- [Problem]: Could you repeat all of the data below, swapping "Image resolution" for "Screen resolution" everywhere it occurs and leaving everything else unchanged?

===== Data supplied

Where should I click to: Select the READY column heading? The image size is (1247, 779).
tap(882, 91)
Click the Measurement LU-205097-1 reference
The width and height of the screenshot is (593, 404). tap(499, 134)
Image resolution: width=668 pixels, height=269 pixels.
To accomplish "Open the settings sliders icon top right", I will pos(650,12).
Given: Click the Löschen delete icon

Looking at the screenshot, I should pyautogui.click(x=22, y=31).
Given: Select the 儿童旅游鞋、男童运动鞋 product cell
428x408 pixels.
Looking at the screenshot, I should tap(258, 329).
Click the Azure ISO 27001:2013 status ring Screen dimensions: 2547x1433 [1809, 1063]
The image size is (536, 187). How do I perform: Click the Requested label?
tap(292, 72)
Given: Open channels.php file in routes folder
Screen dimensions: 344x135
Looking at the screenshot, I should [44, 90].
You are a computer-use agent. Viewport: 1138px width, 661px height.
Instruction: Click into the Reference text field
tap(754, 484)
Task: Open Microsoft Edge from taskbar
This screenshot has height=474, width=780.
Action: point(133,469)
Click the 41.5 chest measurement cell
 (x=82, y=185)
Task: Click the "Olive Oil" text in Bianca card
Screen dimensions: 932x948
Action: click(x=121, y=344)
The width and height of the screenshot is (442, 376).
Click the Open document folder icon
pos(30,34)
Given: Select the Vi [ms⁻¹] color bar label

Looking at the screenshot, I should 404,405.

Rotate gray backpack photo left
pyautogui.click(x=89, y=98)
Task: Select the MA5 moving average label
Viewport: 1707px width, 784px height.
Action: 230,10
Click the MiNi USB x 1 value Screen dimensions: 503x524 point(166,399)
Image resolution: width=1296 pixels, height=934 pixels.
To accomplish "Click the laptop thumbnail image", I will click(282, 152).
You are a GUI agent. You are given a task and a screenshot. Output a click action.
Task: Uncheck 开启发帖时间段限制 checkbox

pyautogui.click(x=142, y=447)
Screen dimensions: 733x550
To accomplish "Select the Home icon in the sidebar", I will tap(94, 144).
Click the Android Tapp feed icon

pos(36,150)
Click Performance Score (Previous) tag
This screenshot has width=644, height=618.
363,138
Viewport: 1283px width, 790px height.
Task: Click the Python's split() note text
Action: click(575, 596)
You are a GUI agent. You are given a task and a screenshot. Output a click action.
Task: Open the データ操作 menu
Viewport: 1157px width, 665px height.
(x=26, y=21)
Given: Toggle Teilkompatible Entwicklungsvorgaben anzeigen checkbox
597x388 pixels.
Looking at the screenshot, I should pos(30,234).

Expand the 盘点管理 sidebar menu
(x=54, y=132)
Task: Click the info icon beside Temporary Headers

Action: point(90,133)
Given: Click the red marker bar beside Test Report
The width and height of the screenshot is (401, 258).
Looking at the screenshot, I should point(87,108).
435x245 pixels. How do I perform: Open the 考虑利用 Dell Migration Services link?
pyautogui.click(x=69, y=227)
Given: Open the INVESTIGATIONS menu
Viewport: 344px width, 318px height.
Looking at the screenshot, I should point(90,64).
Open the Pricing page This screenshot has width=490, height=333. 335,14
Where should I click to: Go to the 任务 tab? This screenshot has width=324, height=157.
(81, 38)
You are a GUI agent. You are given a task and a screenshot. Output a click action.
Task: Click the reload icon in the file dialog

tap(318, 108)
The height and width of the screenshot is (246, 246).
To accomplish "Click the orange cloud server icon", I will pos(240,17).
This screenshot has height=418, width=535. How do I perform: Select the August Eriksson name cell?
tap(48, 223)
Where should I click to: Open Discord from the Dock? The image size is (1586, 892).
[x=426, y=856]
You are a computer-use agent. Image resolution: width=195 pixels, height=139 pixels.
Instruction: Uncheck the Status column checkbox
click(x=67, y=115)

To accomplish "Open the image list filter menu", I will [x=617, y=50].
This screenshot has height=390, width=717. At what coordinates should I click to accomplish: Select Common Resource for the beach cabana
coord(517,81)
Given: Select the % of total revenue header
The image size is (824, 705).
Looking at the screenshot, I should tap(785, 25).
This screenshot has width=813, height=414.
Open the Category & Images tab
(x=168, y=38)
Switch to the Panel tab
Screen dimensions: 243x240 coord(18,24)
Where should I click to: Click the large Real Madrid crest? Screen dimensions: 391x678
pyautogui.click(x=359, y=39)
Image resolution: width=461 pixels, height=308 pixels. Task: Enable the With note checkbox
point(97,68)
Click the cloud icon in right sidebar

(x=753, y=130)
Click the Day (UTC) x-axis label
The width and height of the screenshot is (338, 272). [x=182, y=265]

==========

- [Solution to the exercise]:
Where should I click to: Select the READY column heading? The image size is (1247, 779).
tap(882, 91)
Click the Measurement LU-205097-1 reference
The width and height of the screenshot is (593, 404). tap(499, 134)
Screen resolution: width=668 pixels, height=269 pixels.
To accomplish "Open the settings sliders icon top right", I will pos(650,12).
Given: Click the Löschen delete icon

Looking at the screenshot, I should pyautogui.click(x=22, y=31).
Given: Select the 儿童旅游鞋、男童运动鞋 product cell
428x408 pixels.
Looking at the screenshot, I should tap(258, 329).
Click the Azure ISO 27001:2013 status ring Screen dimensions: 2547x1433 [1809, 1063]
The image size is (536, 187). How do I perform: Click the Requested label?
tap(292, 72)
Given: Open channels.php file in routes folder
Screen dimensions: 344x135
Looking at the screenshot, I should [44, 90].
You are a computer-use agent. Viewport: 1138px width, 661px height.
Instruction: Click into the Reference text field
tap(754, 484)
Task: Open Microsoft Edge from taskbar
This screenshot has height=474, width=780.
Action: point(133,469)
Click the 41.5 chest measurement cell
 (x=82, y=185)
Task: Click the "Olive Oil" text in Bianca card
Screen dimensions: 932x948
Action: click(x=121, y=344)
The width and height of the screenshot is (442, 376).
Click the Open document folder icon
pos(30,34)
Given: Select the Vi [ms⁻¹] color bar label

Looking at the screenshot, I should 404,405.

Rotate gray backpack photo left
pyautogui.click(x=89, y=98)
Task: Select the MA5 moving average label
Viewport: 1707px width, 784px height.
Action: 230,10
Click the MiNi USB x 1 value Screen dimensions: 503x524 point(166,399)
Screen resolution: width=1296 pixels, height=934 pixels.
To accomplish "Click the laptop thumbnail image", I will click(282, 152).
You are a GUI agent. You are given a task and a screenshot. Output a click action.
Task: Uncheck 开启发帖时间段限制 checkbox

pyautogui.click(x=142, y=447)
Screen dimensions: 733x550
To accomplish "Select the Home icon in the sidebar", I will tap(94, 144).
Click the Android Tapp feed icon

pos(36,150)
Click Performance Score (Previous) tag
This screenshot has width=644, height=618.
363,138
Viewport: 1283px width, 790px height.
Task: Click the Python's split() note text
Action: click(575, 596)
You are a GUI agent. You are given a task and a screenshot. Output a click action.
Task: Open the データ操作 menu
Viewport: 1157px width, 665px height.
(x=26, y=21)
Given: Toggle Teilkompatible Entwicklungsvorgaben anzeigen checkbox
597x388 pixels.
Looking at the screenshot, I should pos(30,234).

Expand the 盘点管理 sidebar menu
(x=54, y=132)
Task: Click the info icon beside Temporary Headers

Action: point(90,133)
Given: Click the red marker bar beside Test Report
The width and height of the screenshot is (401, 258).
Looking at the screenshot, I should point(87,108).
435x245 pixels. How do I perform: Open the 考虑利用 Dell Migration Services link?
pyautogui.click(x=69, y=227)
Given: Open the INVESTIGATIONS menu
Viewport: 344px width, 318px height.
Looking at the screenshot, I should point(90,64).
Open the Pricing page This screenshot has width=490, height=333. 335,14
Where should I click to: Go to the 任务 tab? This screenshot has width=324, height=157.
(81, 38)
You are a GUI agent. You are given a task and a screenshot. Output a click action.
Task: Click the reload icon in the file dialog

tap(318, 108)
The height and width of the screenshot is (246, 246).
To accomplish "Click the orange cloud server icon", I will pos(240,17).
This screenshot has height=418, width=535. How do I perform: Select the August Eriksson name cell?
tap(48, 223)
Where should I click to: Open Discord from the Dock? The image size is (1586, 892).
[x=426, y=856]
You are a computer-use agent. Screen resolution: width=195 pixels, height=139 pixels.
Instruction: Uncheck the Status column checkbox
click(x=67, y=115)

To accomplish "Open the image list filter menu", I will [x=617, y=50].
This screenshot has height=390, width=717. At what coordinates should I click to accomplish: Select Common Resource for the beach cabana
coord(517,81)
Given: Select the % of total revenue header
The image size is (824, 705).
Looking at the screenshot, I should tap(785, 25).
This screenshot has width=813, height=414.
Open the Category & Images tab
(x=168, y=38)
Switch to the Panel tab
Screen dimensions: 243x240 coord(18,24)
Where should I click to: Click the large Real Madrid crest? Screen dimensions: 391x678
pyautogui.click(x=359, y=39)
Screen resolution: width=461 pixels, height=308 pixels. Task: Enable the With note checkbox
point(97,68)
Click the cloud icon in right sidebar

(x=753, y=130)
Click the Day (UTC) x-axis label
The width and height of the screenshot is (338, 272). [x=182, y=265]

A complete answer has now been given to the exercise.